Retype all of the records shown beneath this task, exactly as they stand.

EXTRACTED DATA:
***
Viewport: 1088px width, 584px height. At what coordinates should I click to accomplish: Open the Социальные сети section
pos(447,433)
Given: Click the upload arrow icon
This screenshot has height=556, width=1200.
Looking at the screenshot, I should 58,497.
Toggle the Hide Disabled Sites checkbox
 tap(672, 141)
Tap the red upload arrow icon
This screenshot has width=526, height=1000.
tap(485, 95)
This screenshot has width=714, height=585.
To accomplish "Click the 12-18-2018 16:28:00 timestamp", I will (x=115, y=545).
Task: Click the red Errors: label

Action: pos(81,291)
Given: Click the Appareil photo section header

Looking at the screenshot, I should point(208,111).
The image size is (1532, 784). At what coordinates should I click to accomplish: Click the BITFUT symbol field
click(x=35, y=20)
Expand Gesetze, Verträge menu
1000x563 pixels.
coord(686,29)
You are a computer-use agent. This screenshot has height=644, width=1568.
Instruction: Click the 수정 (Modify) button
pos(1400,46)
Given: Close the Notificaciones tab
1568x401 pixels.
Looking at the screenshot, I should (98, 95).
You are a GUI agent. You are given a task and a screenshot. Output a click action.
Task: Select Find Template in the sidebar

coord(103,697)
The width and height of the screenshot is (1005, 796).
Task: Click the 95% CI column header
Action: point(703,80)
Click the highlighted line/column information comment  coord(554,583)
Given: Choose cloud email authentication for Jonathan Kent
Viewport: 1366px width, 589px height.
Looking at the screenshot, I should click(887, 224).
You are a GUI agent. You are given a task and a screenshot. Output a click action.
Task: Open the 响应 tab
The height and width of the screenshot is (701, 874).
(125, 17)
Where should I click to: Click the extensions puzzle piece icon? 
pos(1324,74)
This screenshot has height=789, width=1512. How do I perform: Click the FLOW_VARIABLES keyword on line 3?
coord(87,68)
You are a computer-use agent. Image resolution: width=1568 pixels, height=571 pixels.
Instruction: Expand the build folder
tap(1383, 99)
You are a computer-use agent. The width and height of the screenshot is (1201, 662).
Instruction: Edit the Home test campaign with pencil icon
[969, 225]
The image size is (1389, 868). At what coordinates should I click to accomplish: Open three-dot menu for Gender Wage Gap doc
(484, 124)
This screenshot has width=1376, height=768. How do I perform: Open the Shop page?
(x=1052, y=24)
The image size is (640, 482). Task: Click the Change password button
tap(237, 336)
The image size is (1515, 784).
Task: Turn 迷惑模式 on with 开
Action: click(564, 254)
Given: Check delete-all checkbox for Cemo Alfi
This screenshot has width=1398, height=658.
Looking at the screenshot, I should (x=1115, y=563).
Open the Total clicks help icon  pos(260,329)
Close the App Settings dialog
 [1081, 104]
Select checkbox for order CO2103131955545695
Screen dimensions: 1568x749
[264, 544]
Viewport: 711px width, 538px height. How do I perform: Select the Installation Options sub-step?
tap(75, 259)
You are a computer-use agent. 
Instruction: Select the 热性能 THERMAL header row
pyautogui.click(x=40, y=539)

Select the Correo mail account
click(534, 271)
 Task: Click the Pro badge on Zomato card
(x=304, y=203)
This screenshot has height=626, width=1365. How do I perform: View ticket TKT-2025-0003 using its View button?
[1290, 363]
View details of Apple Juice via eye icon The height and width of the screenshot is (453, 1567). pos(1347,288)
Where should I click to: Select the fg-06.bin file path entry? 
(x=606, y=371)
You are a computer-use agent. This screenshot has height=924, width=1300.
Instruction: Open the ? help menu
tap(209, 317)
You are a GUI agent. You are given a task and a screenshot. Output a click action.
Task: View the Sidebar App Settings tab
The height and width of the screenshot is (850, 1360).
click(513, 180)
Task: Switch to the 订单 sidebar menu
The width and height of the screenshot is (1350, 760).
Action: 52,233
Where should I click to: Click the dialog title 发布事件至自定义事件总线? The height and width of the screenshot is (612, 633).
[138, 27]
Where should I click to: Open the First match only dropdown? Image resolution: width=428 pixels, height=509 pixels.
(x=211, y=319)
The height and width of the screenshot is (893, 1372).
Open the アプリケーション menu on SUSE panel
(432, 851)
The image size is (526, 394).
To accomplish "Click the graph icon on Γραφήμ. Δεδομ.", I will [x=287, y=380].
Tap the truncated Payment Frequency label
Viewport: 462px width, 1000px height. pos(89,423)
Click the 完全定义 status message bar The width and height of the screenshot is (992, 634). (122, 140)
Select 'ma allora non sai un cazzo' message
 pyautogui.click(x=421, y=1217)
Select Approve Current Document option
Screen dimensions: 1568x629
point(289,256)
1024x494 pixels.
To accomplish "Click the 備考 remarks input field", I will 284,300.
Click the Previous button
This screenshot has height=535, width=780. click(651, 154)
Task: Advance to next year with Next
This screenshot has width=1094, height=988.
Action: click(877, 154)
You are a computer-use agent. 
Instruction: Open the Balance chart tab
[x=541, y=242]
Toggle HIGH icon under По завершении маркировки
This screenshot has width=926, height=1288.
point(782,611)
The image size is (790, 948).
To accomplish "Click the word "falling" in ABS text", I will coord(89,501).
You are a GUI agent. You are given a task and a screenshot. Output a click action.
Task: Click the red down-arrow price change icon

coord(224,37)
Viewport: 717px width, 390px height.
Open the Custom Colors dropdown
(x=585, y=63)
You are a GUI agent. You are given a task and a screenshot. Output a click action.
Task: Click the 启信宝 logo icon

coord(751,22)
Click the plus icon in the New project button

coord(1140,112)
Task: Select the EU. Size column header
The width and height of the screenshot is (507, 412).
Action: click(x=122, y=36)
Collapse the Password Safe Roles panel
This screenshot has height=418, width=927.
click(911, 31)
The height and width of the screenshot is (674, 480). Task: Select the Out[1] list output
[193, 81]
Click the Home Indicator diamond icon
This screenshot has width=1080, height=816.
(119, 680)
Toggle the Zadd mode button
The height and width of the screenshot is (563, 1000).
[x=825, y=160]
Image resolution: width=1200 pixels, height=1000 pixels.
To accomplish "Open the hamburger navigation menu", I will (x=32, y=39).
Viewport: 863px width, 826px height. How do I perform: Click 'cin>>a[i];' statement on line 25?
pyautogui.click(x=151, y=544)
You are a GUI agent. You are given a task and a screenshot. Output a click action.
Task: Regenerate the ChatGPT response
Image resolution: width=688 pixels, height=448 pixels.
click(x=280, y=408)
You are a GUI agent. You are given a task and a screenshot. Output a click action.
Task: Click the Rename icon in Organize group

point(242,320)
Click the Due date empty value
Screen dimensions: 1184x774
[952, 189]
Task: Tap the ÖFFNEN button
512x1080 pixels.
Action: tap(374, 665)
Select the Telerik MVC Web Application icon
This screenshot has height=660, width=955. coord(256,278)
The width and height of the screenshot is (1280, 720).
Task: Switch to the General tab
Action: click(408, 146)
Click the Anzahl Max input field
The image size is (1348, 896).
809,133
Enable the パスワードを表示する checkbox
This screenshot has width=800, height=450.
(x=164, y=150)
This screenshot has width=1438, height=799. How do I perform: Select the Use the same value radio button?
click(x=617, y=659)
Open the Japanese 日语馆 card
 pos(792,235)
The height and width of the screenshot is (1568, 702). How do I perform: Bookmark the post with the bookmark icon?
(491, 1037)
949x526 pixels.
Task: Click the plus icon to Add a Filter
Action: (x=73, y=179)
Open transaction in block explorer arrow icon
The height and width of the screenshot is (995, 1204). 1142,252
***
SOLVED PROBLEM:
Viewport: 1088px width, 584px height. At what coordinates should I click to accomplish: Open the Социальные сети section
pos(447,433)
Given: Click the upload arrow icon
This screenshot has height=556, width=1200.
Looking at the screenshot, I should 58,497.
Toggle the Hide Disabled Sites checkbox
 tap(672, 141)
Tap the red upload arrow icon
This screenshot has width=526, height=1000.
tap(485, 95)
This screenshot has width=714, height=585.
To accomplish "Click the 12-18-2018 16:28:00 timestamp", I will (x=115, y=545).
Task: Click the red Errors: label

Action: pos(81,291)
Given: Click the Appareil photo section header

Looking at the screenshot, I should point(208,111).
The image size is (1532, 784). At what coordinates should I click to accomplish: Click the BITFUT symbol field
click(x=35, y=20)
Expand Gesetze, Verträge menu
1000x563 pixels.
coord(686,29)
You are a computer-use agent. This screenshot has height=644, width=1568.
Instruction: Click the 수정 (Modify) button
pos(1400,46)
Given: Close the Notificaciones tab
1568x401 pixels.
Looking at the screenshot, I should (98, 95).
You are a GUI agent. You are given a task and a screenshot. Output a click action.
Task: Select Find Template in the sidebar

coord(103,697)
The width and height of the screenshot is (1005, 796).
Task: Click the 95% CI column header
Action: point(703,80)
Click the highlighted line/column information comment  coord(554,583)
Given: Choose cloud email authentication for Jonathan Kent
Viewport: 1366px width, 589px height.
Looking at the screenshot, I should click(887, 224).
You are a GUI agent. You are given a task and a screenshot. Output a click action.
Task: Open the 响应 tab
The height and width of the screenshot is (701, 874).
(125, 17)
Where should I click to: Click the extensions puzzle piece icon? 
pos(1324,74)
This screenshot has height=789, width=1512. How do I perform: Click the FLOW_VARIABLES keyword on line 3?
coord(87,68)
You are a computer-use agent. Image resolution: width=1568 pixels, height=571 pixels.
Instruction: Expand the build folder
tap(1383, 99)
You are a computer-use agent. The width and height of the screenshot is (1201, 662).
Instruction: Edit the Home test campaign with pencil icon
[969, 225]
The image size is (1389, 868). At what coordinates should I click to accomplish: Open three-dot menu for Gender Wage Gap doc
(484, 124)
This screenshot has width=1376, height=768. How do I perform: Open the Shop page?
(x=1052, y=24)
The image size is (640, 482). Task: Click the Change password button
tap(237, 336)
The image size is (1515, 784).
Task: Turn 迷惑模式 on with 开
Action: click(564, 254)
Given: Check delete-all checkbox for Cemo Alfi
This screenshot has width=1398, height=658.
Looking at the screenshot, I should (x=1115, y=563).
Open the Total clicks help icon  pos(260,329)
Close the App Settings dialog
 [1081, 104]
Select checkbox for order CO2103131955545695
Screen dimensions: 1568x749
[264, 544]
Viewport: 711px width, 538px height. How do I perform: Select the Installation Options sub-step?
tap(75, 259)
You are a computer-use agent. 
Instruction: Select the 热性能 THERMAL header row
pyautogui.click(x=40, y=539)

Select the Correo mail account
click(534, 271)
 Task: Click the Pro badge on Zomato card
(x=304, y=203)
This screenshot has height=626, width=1365. How do I perform: View ticket TKT-2025-0003 using its View button?
[1290, 363]
View details of Apple Juice via eye icon The height and width of the screenshot is (453, 1567). pos(1347,288)
Where should I click to: Select the fg-06.bin file path entry? 
(x=606, y=371)
You are a computer-use agent. This screenshot has height=924, width=1300.
Instruction: Open the ? help menu
tap(209, 317)
You are a GUI agent. You are given a task and a screenshot. Output a click action.
Task: View the Sidebar App Settings tab
The height and width of the screenshot is (850, 1360).
click(513, 180)
Task: Switch to the 订单 sidebar menu
The width and height of the screenshot is (1350, 760).
Action: 52,233
Where should I click to: Click the dialog title 发布事件至自定义事件总线? The height and width of the screenshot is (612, 633).
[138, 27]
Where should I click to: Open the First match only dropdown? Image resolution: width=428 pixels, height=509 pixels.
(x=211, y=319)
The height and width of the screenshot is (893, 1372).
Open the アプリケーション menu on SUSE panel
(432, 851)
The image size is (526, 394).
To accomplish "Click the graph icon on Γραφήμ. Δεδομ.", I will [x=287, y=380].
Tap the truncated Payment Frequency label
Viewport: 462px width, 1000px height. pos(89,423)
Click the 完全定义 status message bar The width and height of the screenshot is (992, 634). (122, 140)
Select 'ma allora non sai un cazzo' message
 pyautogui.click(x=421, y=1217)
Select Approve Current Document option
Screen dimensions: 1568x629
point(289,256)
1024x494 pixels.
To accomplish "Click the 備考 remarks input field", I will 284,300.
Click the Previous button
This screenshot has height=535, width=780. click(651, 154)
Task: Advance to next year with Next
This screenshot has width=1094, height=988.
Action: click(877, 154)
You are a computer-use agent. 
Instruction: Open the Balance chart tab
[x=541, y=242]
Toggle HIGH icon under По завершении маркировки
This screenshot has width=926, height=1288.
point(782,611)
The image size is (790, 948).
To accomplish "Click the word "falling" in ABS text", I will coord(89,501).
You are a GUI agent. You are given a task and a screenshot. Output a click action.
Task: Click the red down-arrow price change icon

coord(224,37)
Viewport: 717px width, 390px height.
Open the Custom Colors dropdown
(x=585, y=63)
You are a GUI agent. You are given a task and a screenshot. Output a click action.
Task: Click the 启信宝 logo icon

coord(751,22)
Click the plus icon in the New project button

coord(1140,112)
Task: Select the EU. Size column header
The width and height of the screenshot is (507, 412).
Action: click(x=122, y=36)
Collapse the Password Safe Roles panel
This screenshot has height=418, width=927.
click(911, 31)
The height and width of the screenshot is (674, 480). Task: Select the Out[1] list output
[193, 81]
Click the Home Indicator diamond icon
This screenshot has width=1080, height=816.
(119, 680)
Toggle the Zadd mode button
The height and width of the screenshot is (563, 1000).
[x=825, y=160]
Image resolution: width=1200 pixels, height=1000 pixels.
To accomplish "Open the hamburger navigation menu", I will (x=32, y=39).
Viewport: 863px width, 826px height. How do I perform: Click 'cin>>a[i];' statement on line 25?
pyautogui.click(x=151, y=544)
You are a GUI agent. You are given a task and a screenshot. Output a click action.
Task: Regenerate the ChatGPT response
Image resolution: width=688 pixels, height=448 pixels.
click(x=280, y=408)
You are a GUI agent. You are given a task and a screenshot. Output a click action.
Task: Click the Rename icon in Organize group

point(242,320)
Click the Due date empty value
Screen dimensions: 1184x774
[952, 189]
Task: Tap the ÖFFNEN button
512x1080 pixels.
Action: tap(374, 665)
Select the Telerik MVC Web Application icon
This screenshot has height=660, width=955. coord(256,278)
The width and height of the screenshot is (1280, 720).
Task: Switch to the General tab
Action: click(408, 146)
Click the Anzahl Max input field
The image size is (1348, 896).
809,133
Enable the パスワードを表示する checkbox
This screenshot has width=800, height=450.
(x=164, y=150)
This screenshot has width=1438, height=799. How do I perform: Select the Use the same value radio button?
click(x=617, y=659)
Open the Japanese 日语馆 card
 pos(792,235)
The height and width of the screenshot is (1568, 702). How do I perform: Bookmark the post with the bookmark icon?
(491, 1037)
949x526 pixels.
Task: Click the plus icon to Add a Filter
Action: (x=73, y=179)
Open transaction in block explorer arrow icon
The height and width of the screenshot is (995, 1204). 1142,252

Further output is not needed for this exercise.